#### What you have to do:
Return the whole listing exactly as it stands.

*** Data records ***

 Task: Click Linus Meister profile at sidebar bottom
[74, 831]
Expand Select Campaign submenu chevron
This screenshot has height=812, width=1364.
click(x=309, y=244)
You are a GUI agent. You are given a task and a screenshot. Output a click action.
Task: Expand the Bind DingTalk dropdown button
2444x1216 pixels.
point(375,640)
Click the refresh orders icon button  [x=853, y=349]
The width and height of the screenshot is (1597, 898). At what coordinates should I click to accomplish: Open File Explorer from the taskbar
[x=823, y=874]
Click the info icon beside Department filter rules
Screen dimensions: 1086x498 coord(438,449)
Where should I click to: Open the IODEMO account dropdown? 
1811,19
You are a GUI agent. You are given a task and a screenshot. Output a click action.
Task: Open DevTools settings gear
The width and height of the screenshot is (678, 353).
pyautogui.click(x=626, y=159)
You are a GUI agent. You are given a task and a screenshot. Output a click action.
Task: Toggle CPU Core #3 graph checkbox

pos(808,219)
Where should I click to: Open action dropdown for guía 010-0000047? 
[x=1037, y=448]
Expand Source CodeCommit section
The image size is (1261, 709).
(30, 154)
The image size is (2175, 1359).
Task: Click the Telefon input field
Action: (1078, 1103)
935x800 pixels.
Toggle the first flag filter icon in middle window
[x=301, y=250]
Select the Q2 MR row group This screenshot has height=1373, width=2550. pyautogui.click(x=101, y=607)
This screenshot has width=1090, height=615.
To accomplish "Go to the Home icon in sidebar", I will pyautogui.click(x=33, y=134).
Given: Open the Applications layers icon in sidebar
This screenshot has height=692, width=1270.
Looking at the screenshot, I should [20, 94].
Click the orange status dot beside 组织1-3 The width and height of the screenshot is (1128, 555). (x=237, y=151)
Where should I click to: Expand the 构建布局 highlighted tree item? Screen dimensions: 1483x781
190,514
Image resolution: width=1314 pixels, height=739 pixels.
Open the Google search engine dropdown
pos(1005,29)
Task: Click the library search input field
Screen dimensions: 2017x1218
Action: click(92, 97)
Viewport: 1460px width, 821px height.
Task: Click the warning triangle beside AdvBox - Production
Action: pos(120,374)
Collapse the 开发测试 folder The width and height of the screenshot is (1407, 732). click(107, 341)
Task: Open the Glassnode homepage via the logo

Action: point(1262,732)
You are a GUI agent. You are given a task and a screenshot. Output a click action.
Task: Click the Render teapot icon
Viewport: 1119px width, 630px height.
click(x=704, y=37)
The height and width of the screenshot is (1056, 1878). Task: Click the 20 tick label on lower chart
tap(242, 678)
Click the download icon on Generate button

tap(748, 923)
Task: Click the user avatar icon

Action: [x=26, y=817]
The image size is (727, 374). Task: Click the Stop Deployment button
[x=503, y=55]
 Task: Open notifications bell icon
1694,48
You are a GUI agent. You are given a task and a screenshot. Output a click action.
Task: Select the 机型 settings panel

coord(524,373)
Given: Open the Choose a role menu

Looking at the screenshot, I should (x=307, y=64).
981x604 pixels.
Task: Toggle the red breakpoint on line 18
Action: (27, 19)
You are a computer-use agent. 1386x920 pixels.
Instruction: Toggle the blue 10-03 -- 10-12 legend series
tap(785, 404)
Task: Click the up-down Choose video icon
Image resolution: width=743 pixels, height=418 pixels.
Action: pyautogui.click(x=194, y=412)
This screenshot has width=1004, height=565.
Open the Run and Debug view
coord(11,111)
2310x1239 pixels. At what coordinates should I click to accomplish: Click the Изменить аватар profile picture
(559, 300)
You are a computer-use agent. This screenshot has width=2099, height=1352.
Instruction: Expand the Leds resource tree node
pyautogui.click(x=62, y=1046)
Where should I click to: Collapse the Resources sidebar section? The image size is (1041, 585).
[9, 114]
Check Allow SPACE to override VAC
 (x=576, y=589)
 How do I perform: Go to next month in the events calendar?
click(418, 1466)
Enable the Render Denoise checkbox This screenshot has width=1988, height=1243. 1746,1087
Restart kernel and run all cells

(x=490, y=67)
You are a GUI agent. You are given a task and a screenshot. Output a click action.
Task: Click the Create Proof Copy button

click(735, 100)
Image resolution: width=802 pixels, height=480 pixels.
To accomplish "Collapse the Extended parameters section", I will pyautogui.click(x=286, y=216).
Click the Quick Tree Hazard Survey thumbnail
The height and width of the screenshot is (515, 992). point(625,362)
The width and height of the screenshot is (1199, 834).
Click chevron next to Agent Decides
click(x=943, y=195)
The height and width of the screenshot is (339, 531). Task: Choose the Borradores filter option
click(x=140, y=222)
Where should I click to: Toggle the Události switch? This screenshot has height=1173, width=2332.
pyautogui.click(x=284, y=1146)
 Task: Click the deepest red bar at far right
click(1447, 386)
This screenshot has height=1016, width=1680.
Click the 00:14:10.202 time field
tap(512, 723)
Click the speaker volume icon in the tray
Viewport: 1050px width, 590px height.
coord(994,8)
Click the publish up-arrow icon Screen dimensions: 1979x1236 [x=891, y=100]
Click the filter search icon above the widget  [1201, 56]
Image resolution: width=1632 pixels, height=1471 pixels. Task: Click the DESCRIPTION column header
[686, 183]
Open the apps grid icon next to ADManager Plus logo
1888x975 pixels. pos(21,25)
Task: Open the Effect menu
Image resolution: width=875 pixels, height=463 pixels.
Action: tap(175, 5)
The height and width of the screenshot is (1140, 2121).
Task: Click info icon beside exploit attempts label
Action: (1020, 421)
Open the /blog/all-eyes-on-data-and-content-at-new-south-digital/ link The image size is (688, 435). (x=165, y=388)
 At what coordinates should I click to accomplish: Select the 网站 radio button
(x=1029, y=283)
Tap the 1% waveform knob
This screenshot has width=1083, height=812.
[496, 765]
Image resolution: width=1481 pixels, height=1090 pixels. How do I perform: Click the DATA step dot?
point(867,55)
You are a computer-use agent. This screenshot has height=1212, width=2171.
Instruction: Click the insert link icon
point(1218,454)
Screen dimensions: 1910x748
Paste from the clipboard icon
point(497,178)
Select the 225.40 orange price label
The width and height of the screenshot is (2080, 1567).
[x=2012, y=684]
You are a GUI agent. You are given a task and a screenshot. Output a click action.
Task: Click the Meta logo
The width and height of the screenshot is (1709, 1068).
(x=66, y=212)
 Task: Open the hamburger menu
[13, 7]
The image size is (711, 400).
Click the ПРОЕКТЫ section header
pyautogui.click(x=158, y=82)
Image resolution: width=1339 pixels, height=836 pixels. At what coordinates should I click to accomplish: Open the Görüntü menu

***

#### Response below:
 Task: Click Linus Meister profile at sidebar bottom
[74, 831]
Expand Select Campaign submenu chevron
This screenshot has height=812, width=1364.
click(x=309, y=244)
You are a GUI agent. You are given a task and a screenshot. Output a click action.
Task: Expand the Bind DingTalk dropdown button
2444x1216 pixels.
point(375,640)
Click the refresh orders icon button  [x=853, y=349]
The width and height of the screenshot is (1597, 898). At what coordinates should I click to accomplish: Open File Explorer from the taskbar
[x=823, y=874]
Click the info icon beside Department filter rules
Screen dimensions: 1086x498 coord(438,449)
Where should I click to: Open the IODEMO account dropdown? 
1811,19
You are a GUI agent. You are given a task and a screenshot. Output a click action.
Task: Open DevTools settings gear
The width and height of the screenshot is (678, 353).
pyautogui.click(x=626, y=159)
You are a GUI agent. You are given a task and a screenshot. Output a click action.
Task: Toggle CPU Core #3 graph checkbox

pos(808,219)
Where should I click to: Open action dropdown for guía 010-0000047? 
[x=1037, y=448]
Expand Source CodeCommit section
The image size is (1261, 709).
(30, 154)
The image size is (2175, 1359).
Task: Click the Telefon input field
Action: (1078, 1103)
935x800 pixels.
Toggle the first flag filter icon in middle window
[x=301, y=250]
Select the Q2 MR row group This screenshot has height=1373, width=2550. pyautogui.click(x=101, y=607)
This screenshot has width=1090, height=615.
To accomplish "Go to the Home icon in sidebar", I will pyautogui.click(x=33, y=134).
Given: Open the Applications layers icon in sidebar
This screenshot has height=692, width=1270.
Looking at the screenshot, I should [20, 94].
Click the orange status dot beside 组织1-3 The width and height of the screenshot is (1128, 555). (x=237, y=151)
Where should I click to: Expand the 构建布局 highlighted tree item? Screen dimensions: 1483x781
190,514
Image resolution: width=1314 pixels, height=739 pixels.
Open the Google search engine dropdown
pos(1005,29)
Task: Click the library search input field
Screen dimensions: 2017x1218
Action: click(92, 97)
Viewport: 1460px width, 821px height.
Task: Click the warning triangle beside AdvBox - Production
Action: pos(120,374)
Collapse the 开发测试 folder The width and height of the screenshot is (1407, 732). click(107, 341)
Task: Open the Glassnode homepage via the logo

Action: point(1262,732)
You are a GUI agent. You are given a task and a screenshot. Output a click action.
Task: Click the Render teapot icon
Viewport: 1119px width, 630px height.
click(x=704, y=37)
The height and width of the screenshot is (1056, 1878). Task: Click the 20 tick label on lower chart
tap(242, 678)
Click the download icon on Generate button

tap(748, 923)
Task: Click the user avatar icon

Action: [x=26, y=817]
The image size is (727, 374). Task: Click the Stop Deployment button
[x=503, y=55]
 Task: Open notifications bell icon
1694,48
You are a GUI agent. You are given a task and a screenshot. Output a click action.
Task: Select the 机型 settings panel

coord(524,373)
Given: Open the Choose a role menu

Looking at the screenshot, I should (x=307, y=64).
981x604 pixels.
Task: Toggle the red breakpoint on line 18
Action: (27, 19)
You are a computer-use agent. 1386x920 pixels.
Instruction: Toggle the blue 10-03 -- 10-12 legend series
tap(785, 404)
Task: Click the up-down Choose video icon
Image resolution: width=743 pixels, height=418 pixels.
Action: pyautogui.click(x=194, y=412)
This screenshot has width=1004, height=565.
Open the Run and Debug view
coord(11,111)
2310x1239 pixels. At what coordinates should I click to accomplish: Click the Изменить аватар profile picture
(559, 300)
You are a computer-use agent. This screenshot has width=2099, height=1352.
Instruction: Expand the Leds resource tree node
pyautogui.click(x=62, y=1046)
Where should I click to: Collapse the Resources sidebar section? The image size is (1041, 585).
[9, 114]
Check Allow SPACE to override VAC
 (x=576, y=589)
 How do I perform: Go to next month in the events calendar?
click(418, 1466)
Enable the Render Denoise checkbox This screenshot has width=1988, height=1243. 1746,1087
Restart kernel and run all cells

(x=490, y=67)
You are a GUI agent. You are given a task and a screenshot. Output a click action.
Task: Click the Create Proof Copy button

click(735, 100)
Image resolution: width=802 pixels, height=480 pixels.
To accomplish "Collapse the Extended parameters section", I will pyautogui.click(x=286, y=216).
Click the Quick Tree Hazard Survey thumbnail
The height and width of the screenshot is (515, 992). point(625,362)
The width and height of the screenshot is (1199, 834).
Click chevron next to Agent Decides
click(x=943, y=195)
The height and width of the screenshot is (339, 531). Task: Choose the Borradores filter option
click(x=140, y=222)
Where should I click to: Toggle the Události switch? This screenshot has height=1173, width=2332.
pyautogui.click(x=284, y=1146)
 Task: Click the deepest red bar at far right
click(1447, 386)
This screenshot has height=1016, width=1680.
Click the 00:14:10.202 time field
tap(512, 723)
Click the speaker volume icon in the tray
Viewport: 1050px width, 590px height.
coord(994,8)
Click the publish up-arrow icon Screen dimensions: 1979x1236 [x=891, y=100]
Click the filter search icon above the widget  [1201, 56]
Image resolution: width=1632 pixels, height=1471 pixels. Task: Click the DESCRIPTION column header
[686, 183]
Open the apps grid icon next to ADManager Plus logo
1888x975 pixels. pos(21,25)
Task: Open the Effect menu
Image resolution: width=875 pixels, height=463 pixels.
Action: tap(175, 5)
The height and width of the screenshot is (1140, 2121).
Task: Click info icon beside exploit attempts label
Action: (1020, 421)
Open the /blog/all-eyes-on-data-and-content-at-new-south-digital/ link The image size is (688, 435). (x=165, y=388)
 At what coordinates should I click to accomplish: Select the 网站 radio button
(x=1029, y=283)
Tap the 1% waveform knob
This screenshot has width=1083, height=812.
[496, 765]
Image resolution: width=1481 pixels, height=1090 pixels. How do I perform: Click the DATA step dot?
point(867,55)
You are a computer-use agent. This screenshot has height=1212, width=2171.
Instruction: Click the insert link icon
point(1218,454)
Screen dimensions: 1910x748
Paste from the clipboard icon
point(497,178)
Select the 225.40 orange price label
The width and height of the screenshot is (2080, 1567).
[x=2012, y=684]
You are a GUI agent. You are given a task and a screenshot. Output a click action.
Task: Click the Meta logo
The width and height of the screenshot is (1709, 1068).
(x=66, y=212)
 Task: Open the hamburger menu
[13, 7]
The image size is (711, 400).
Click the ПРОЕКТЫ section header
pyautogui.click(x=158, y=82)
Image resolution: width=1339 pixels, height=836 pixels. At what coordinates should I click to accomplish: Open the Görüntü menu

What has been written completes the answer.